Wouldn't be as funny otherwise.
Colonel Flagg
May 6th, 2008, 09:00 PM
You wait here, and I'll bring the etchings down.
- James Thurber
WhiteRat
May 7th, 2008, 01:09 AM
It's a big one but it does the job:
http://i132.photobucket.com/albums/q15/JerkDouglas/big-loser.png
Esuohlim
May 7th, 2008, 02:01 AM
:lol
JediScum
May 7th, 2008, 03:42 AM
and you pick up babes or dudes with that how?
executioneer
May 7th, 2008, 06:12 AM
It's a big one but it does the job:
http://i132.photobucket.com/albums/q15/JerkDouglas/big-loser.png
SIGNED, WILLIE
Cosmo Electrolux
May 7th, 2008, 10:19 AM
how many drinks would it take you get you out of your clothes?
JediScum
May 7th, 2008, 09:28 PM
"OH MY GOD!!!! That's a great dress you're wearing.... but it would look better on my bedroom floor"
executioneer
May 7th, 2008, 10:55 PM
"CAN I SEE YOUR VAGINA, ITS FOR A SCHOOL PROJECT"
Sethomas
May 7th, 2008, 11:07 PM
"I lost my virginity, can I have yours?"
Cosmo Electrolux
May 8th, 2008, 08:19 AM
"I lost my virginity, can I have yours?"
the winner....
JediScum
May 12th, 2008, 08:41 PM
Once I smeared rubber cement on the fly of my jeans, before this hot girl was about to walk past me. When she was in front of me, I light it on fire and said, "My loins are burning for ya, baby".
Chojin
May 13th, 2008, 12:30 AM
And when you woke up, your pillow was gone.
JediScum
May 13th, 2008, 12:56 AM
the previous post is a true story... i just left out the part where the woman (she was older than 17, which was my age, at the time) looked at me like, "Jesus, another dumbass kid who's never been to Chicago".
Esuohlim
May 13th, 2008, 03:06 AM
*THINGS I FIND SEXY*
-BLUE EYES
-SKINNY WRISTS
-ATHEISM
DO YOU FIT ALL CRITERIA? [ ] YES [ ] NO
PRINT NAME HERE ___________________
DO YOU HAVE A PROBLEM WITH DATING TOTALLY RANDOM STRANGERS? [ ] YES [ ] NO
IF "NO", THEN PROVIDE PHONE NUMBER HERE ___________________
PLEASE DROP INTO ANY USPS CERTIFIED MAILBOX
T-Rex
May 14th, 2008, 04:10 AM
Wanna see sum dikk?
Kybo Ren
May 14th, 2008, 04:15 PM
You may be old enough to be my grandmother, but you're young enough to be my lover.

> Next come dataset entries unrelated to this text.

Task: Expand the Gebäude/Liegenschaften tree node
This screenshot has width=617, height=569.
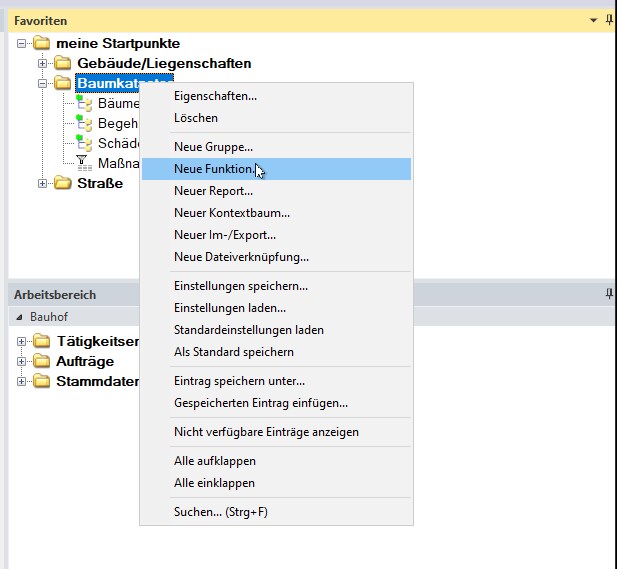Action: pos(43,63)
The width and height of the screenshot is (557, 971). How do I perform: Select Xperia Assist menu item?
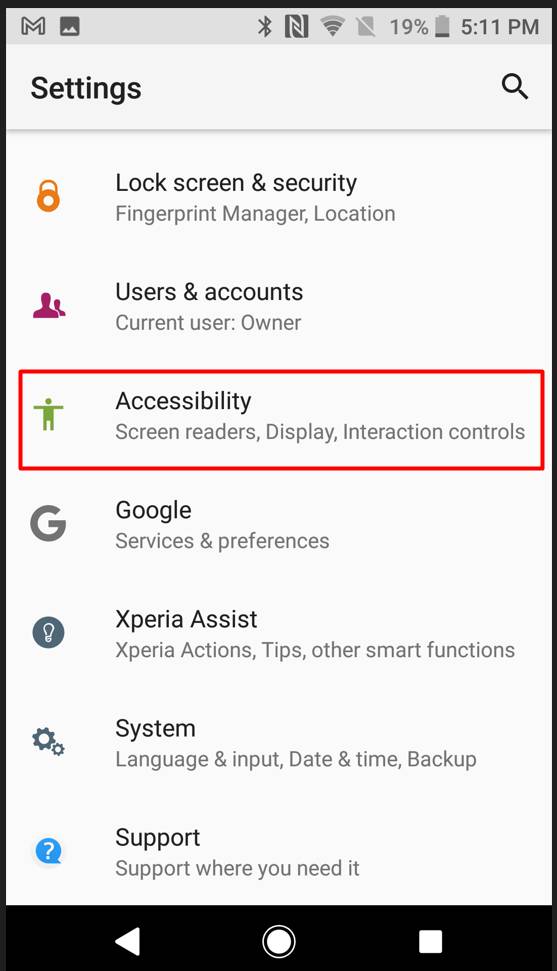click(x=279, y=634)
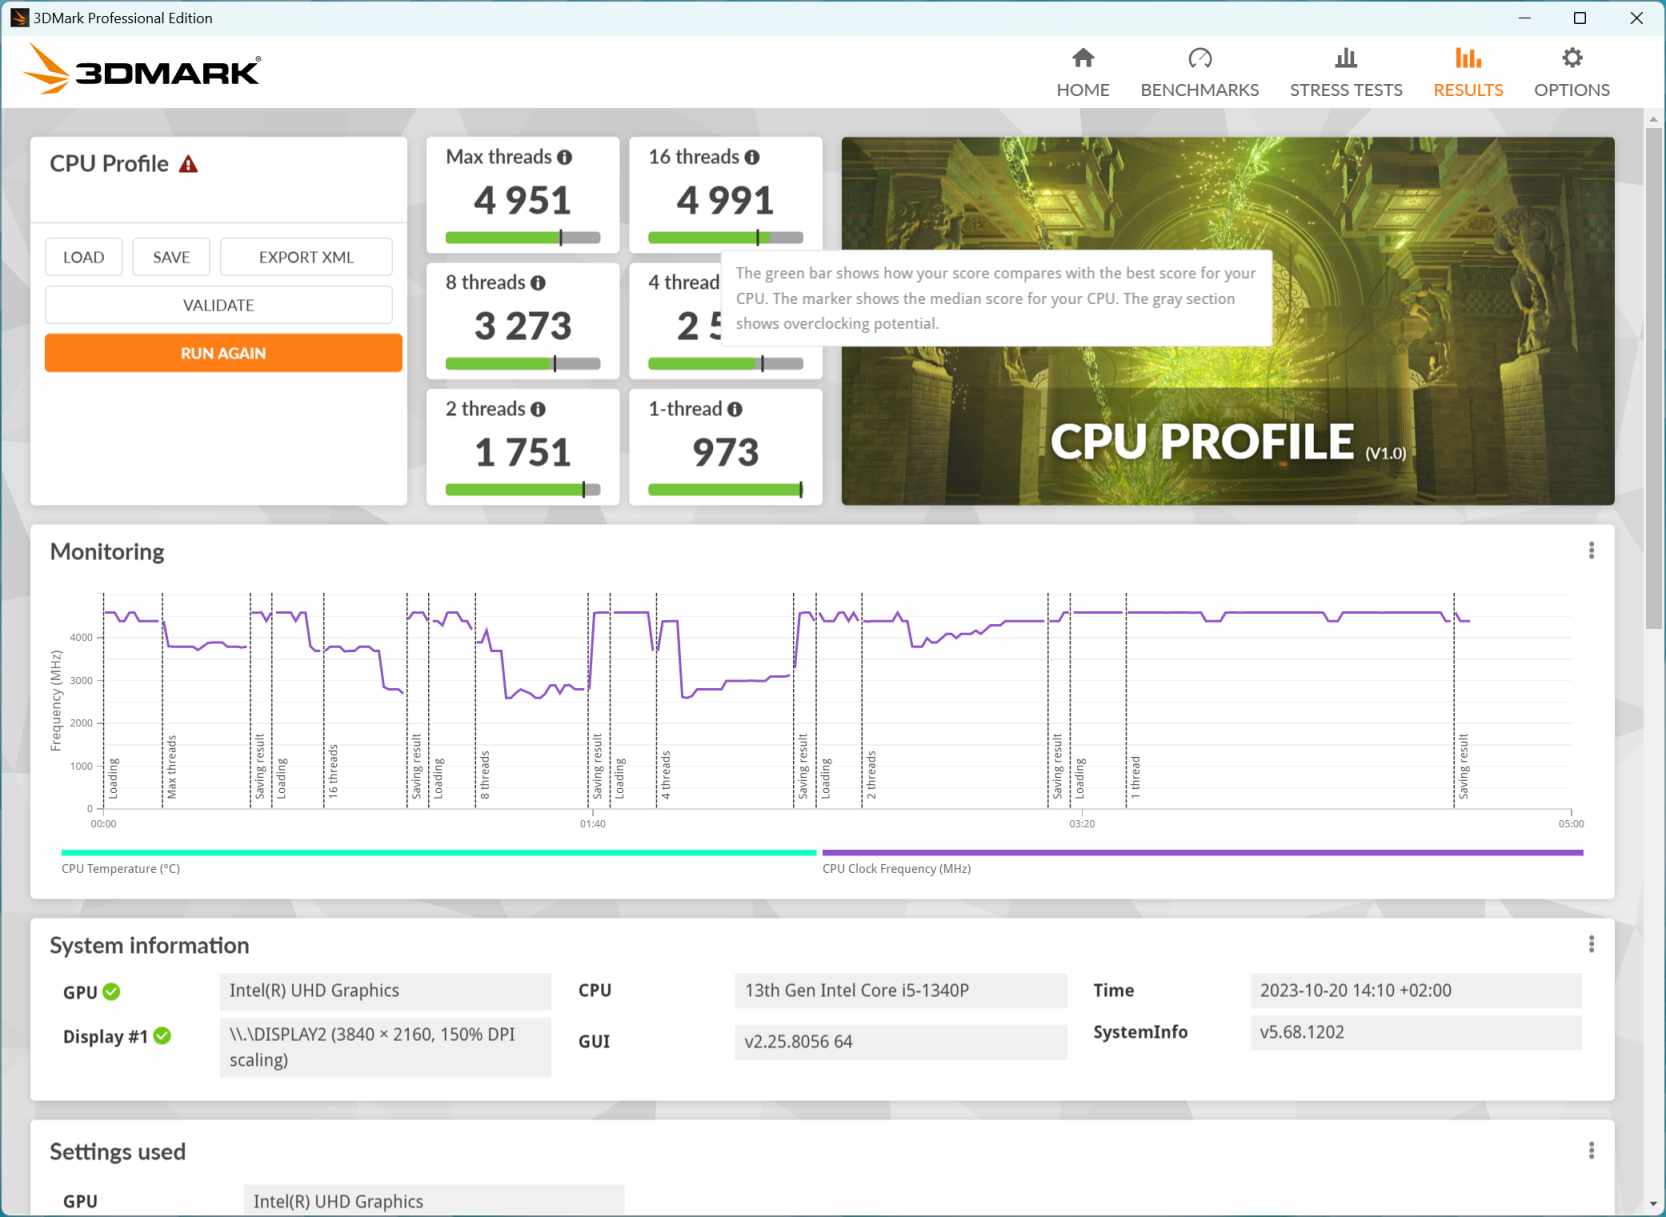1666x1217 pixels.
Task: Click info icon beside 1-thread
Action: 735,409
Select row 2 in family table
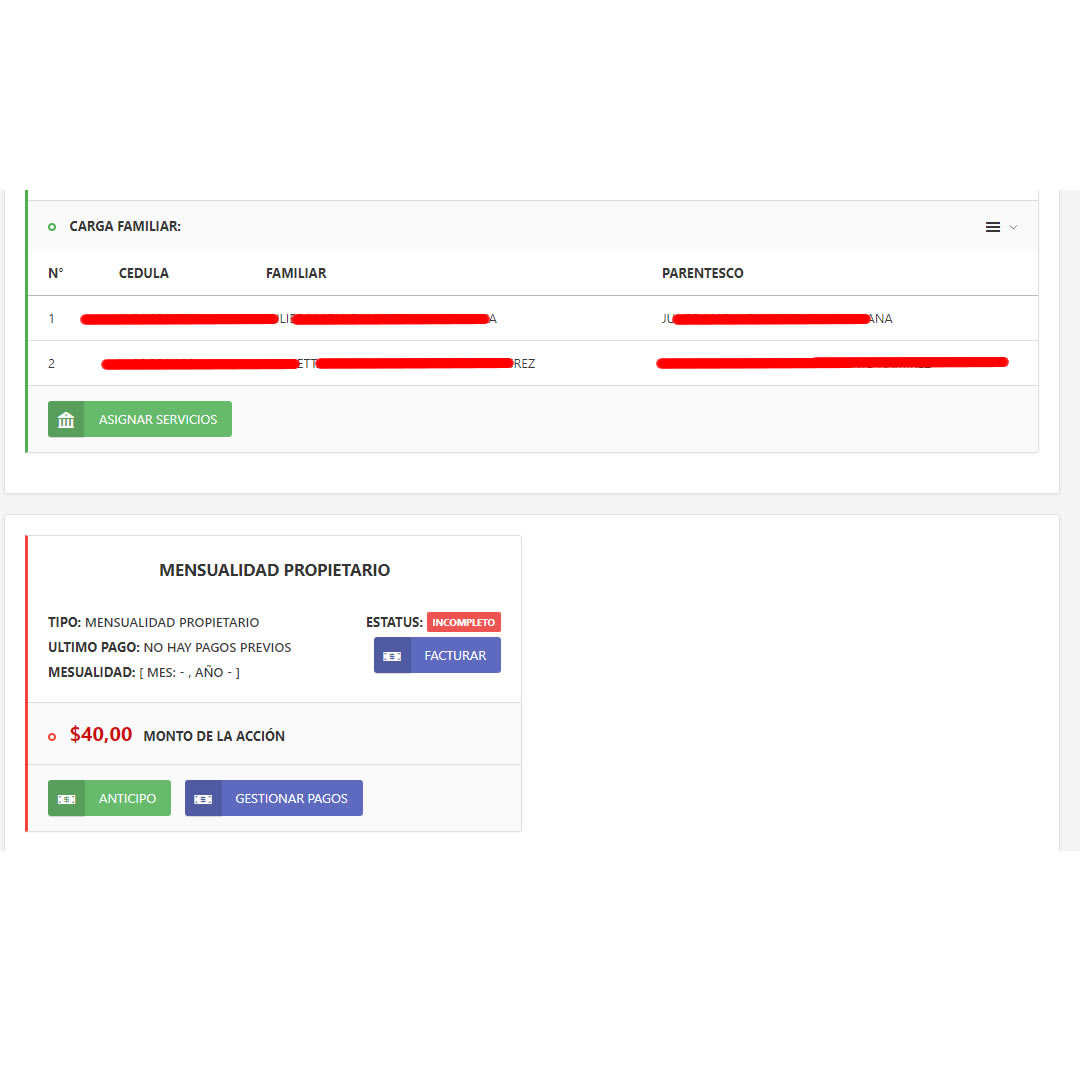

*use at nursing home, prepare for gummers
JediScum
May 14th, 2008, 09:26 PM
I almost puked until i remembered Tom Waits in "The Mystery Men"
Say it with me.... "Heller"
caffman
May 16th, 2008, 12:25 PM
my friend who is more forward than I always uses, without fail, this one.
"fancy a fuck?"
Works, I'd say, 2 out of 10 times.
thepiemockmaster
May 16th, 2008, 09:18 PM
man some people are born with bad pickup lines
Sethomas
May 17th, 2008, 04:23 AM
I think you were probably born because of one coupled with alcohol abuse that continued through the entire pregnancy.
T-Rex
May 19th, 2008, 11:52 AM
thepiecocktaster :lawlocoaster
Girl Drink Drunk
May 24th, 2008, 08:38 PM
"You are a treachous little peacock and you are food for the gods and I'm going to have all of you."
MLE
May 28th, 2008, 06:07 PM
treachous?
Girl Drink Drunk
May 28th, 2008, 09:48 PM
I think I got it from Yul Brynner's IMDB, with the grammar like that (my bad).
10,000 Volt Ghost
Jun 5th, 2008, 01:41 PM
Went camping last week and the pick up line of the night was "Hey, I'm really drunk right now but you should give me your number when I'm sober so I can remember it."